"Pak Tossy, saya benar-benar butuh arahan saat ini," Rye mengetik pesan dengan perasaan cemas. Sudah hampir tiga bulan berlalu sejak ia terakhir kali mendapatkan masukan yang berarti dari promotornya. Proposalnya telah tertunda terlalu lama, dan semakin hari, Rye merasa dirinya semakin tertinggal jauh dari teman-teman seangkatannya.
Rye memandang ponselnya dengan harapan besar. Ia terus-menerus memeriksa pesan masuk, berharap ada balasan dari Tossy. Namun, seperti biasa, yang datang hanyalah keheningan.

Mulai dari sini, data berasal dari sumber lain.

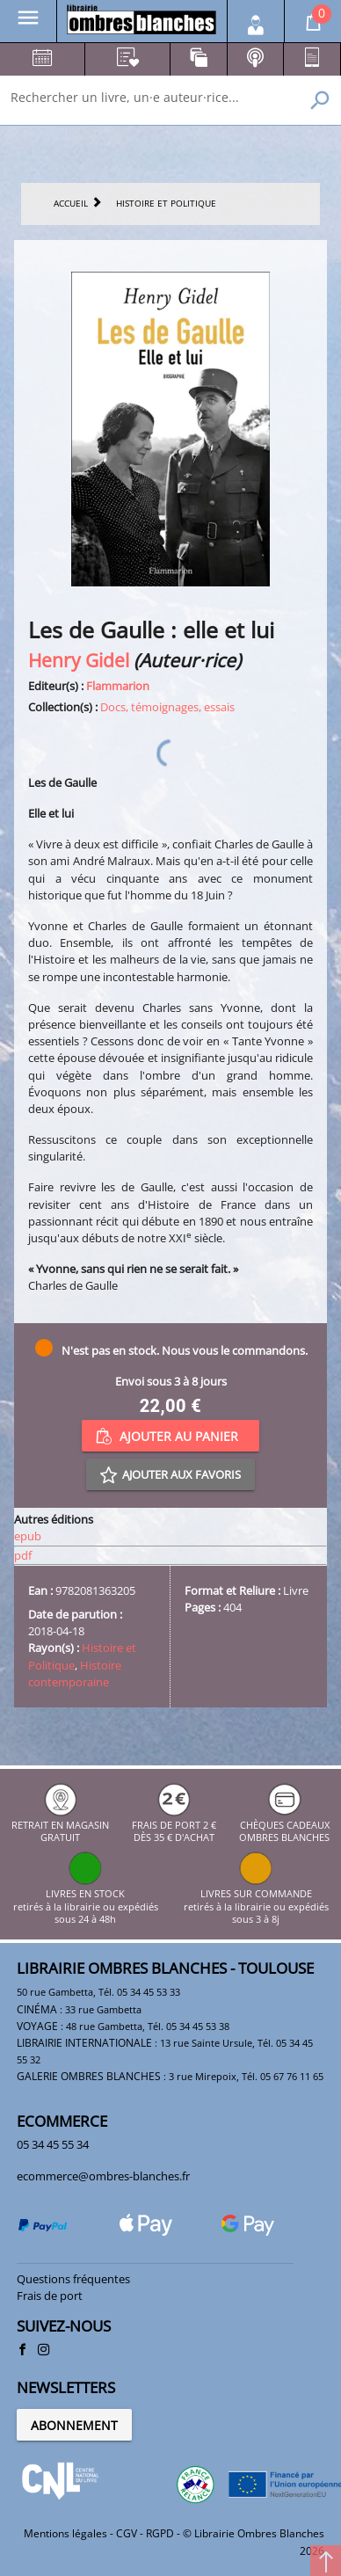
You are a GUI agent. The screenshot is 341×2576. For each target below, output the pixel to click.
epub (27, 1536)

Dengan perasaan putus asa yang mulai tumbuh, Rye kembali duduk di depan laptopnya. Proposal penelitian yang setengah selesai menatap balik padanya dari layar, seakan menuntut solusi yang tak pernah datang. Ia tahu bahwa ia membutuhkan bimbingan untuk melanjutkan, tetapi Tossy terus saja tidak bisa diandalkan. Setiap usaha untuk menghubungi Tossy hanya berujung pada janji-janji kosong dan alasan-alasan tentang kesibukan yang tak pernah ada habisnya.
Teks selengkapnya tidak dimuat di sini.